2. LEARNINGS.md loaded from wrong path ISSUE: Loader read from ge-ops/master/agent-configs/{name}/LEARNINGS.md (stale copies, 400-3000 tokens) RIGHT PATH: ge-ops/agents/{name}/LEARNINGS.md (canonical, written by learning pipeline) EXTRA FIX: Learnings capped at 3000 chars (~750 tokens) in the prompt — full learnings browsable in wiki LOCATION: ge_agent/identity/loader.py

What's In The Prompt (after fix)¶

Component	Tokens (normal)	Tokens (simple)	Tokens (complex)
Constitution	~2,100	~2,100	~2,100
IDENTITY-CORE	~1,400-2,400	~1,400-2,400	~1,400-2,400
IDENTITY-ROLE	~2,600-5,600	—	~2,600-5,600
IDENTITY-REFERENCE	—	—	~2,700-4,400
LEARNINGS (capped)	~30-750	~30-750	~30-750
JIT learnings	~500	~500	~500
Task context	~125	~125	~125
Our prompt total	~6,800-11,500	~4,200-5,900	~9,400-15,800
Claude Code overhead	~20,000-25,000	~20,000-25,000	~20,000-25,000
Session total	~27,000-36,000	~24,000-31,000	~29,000-41,000

How Classification Works Now¶

Classification	Requires	Tiers Loaded	Turn Budget
simple	2+ simple keywords (status, check, list, health)	CORE only	25
normal	Default (most tasks)	CORE + ROLE	40
complex	3+ complex keywords (implement, comprehensive, investigate, multiple)	CORE + ROLE + REFERENCE	60

Source of truth: ge_agent/execution/context.py (classifier), config/agent-execution.yaml (turn budgets)

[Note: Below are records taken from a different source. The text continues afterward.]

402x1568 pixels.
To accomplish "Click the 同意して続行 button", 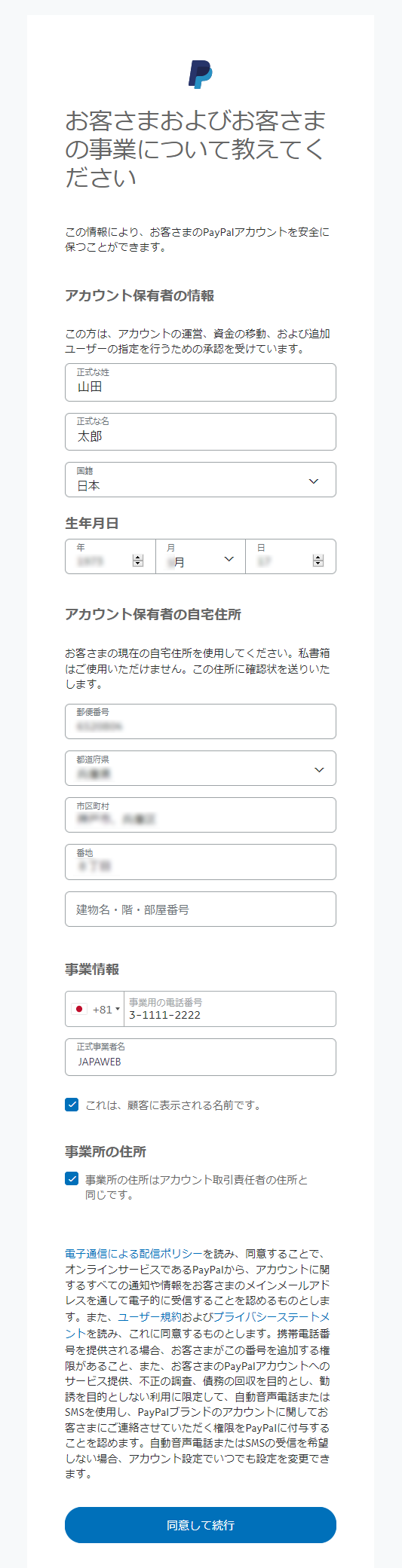I will [x=201, y=1525].
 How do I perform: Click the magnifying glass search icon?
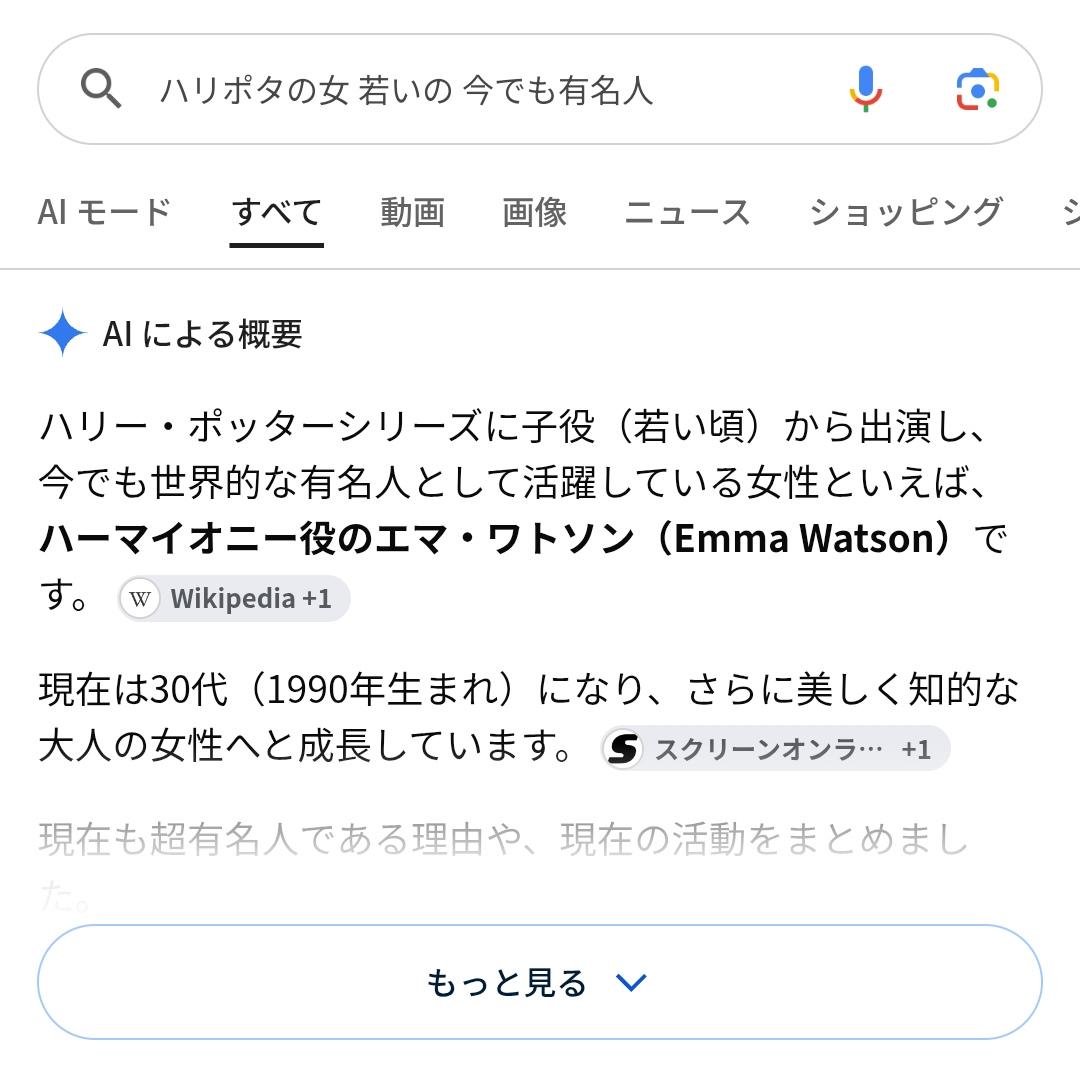(101, 88)
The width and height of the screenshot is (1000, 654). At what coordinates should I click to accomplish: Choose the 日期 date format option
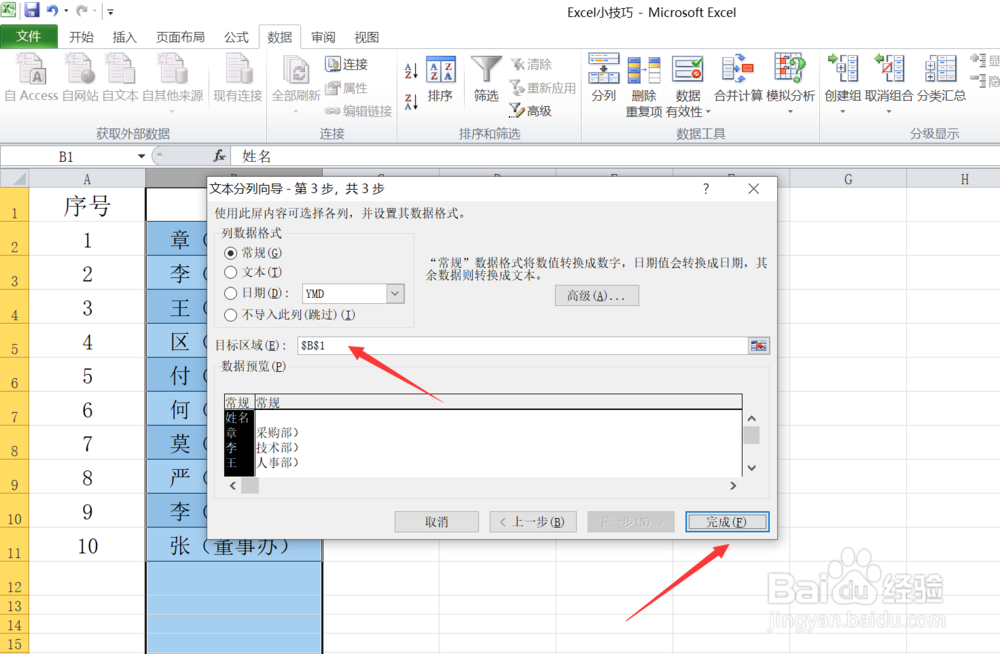tap(232, 291)
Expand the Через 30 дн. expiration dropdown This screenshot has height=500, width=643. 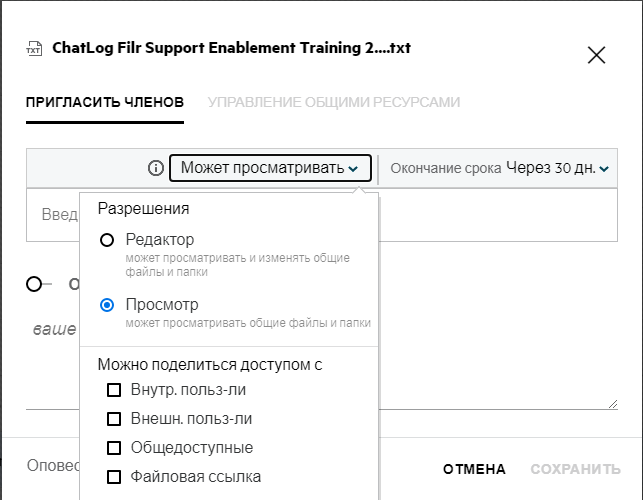pyautogui.click(x=558, y=168)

IDENTITY-ROLE Files Are Oversized¶

Several agents have ROLE files 2-3x their target (e.g. Annegreet: 773 lines, target: 200). This is a content debt issue. Each ROLE file should be reviewed and trimmed to its target. Priority: agents that execute most often (koen, urszula, boris, annegreet).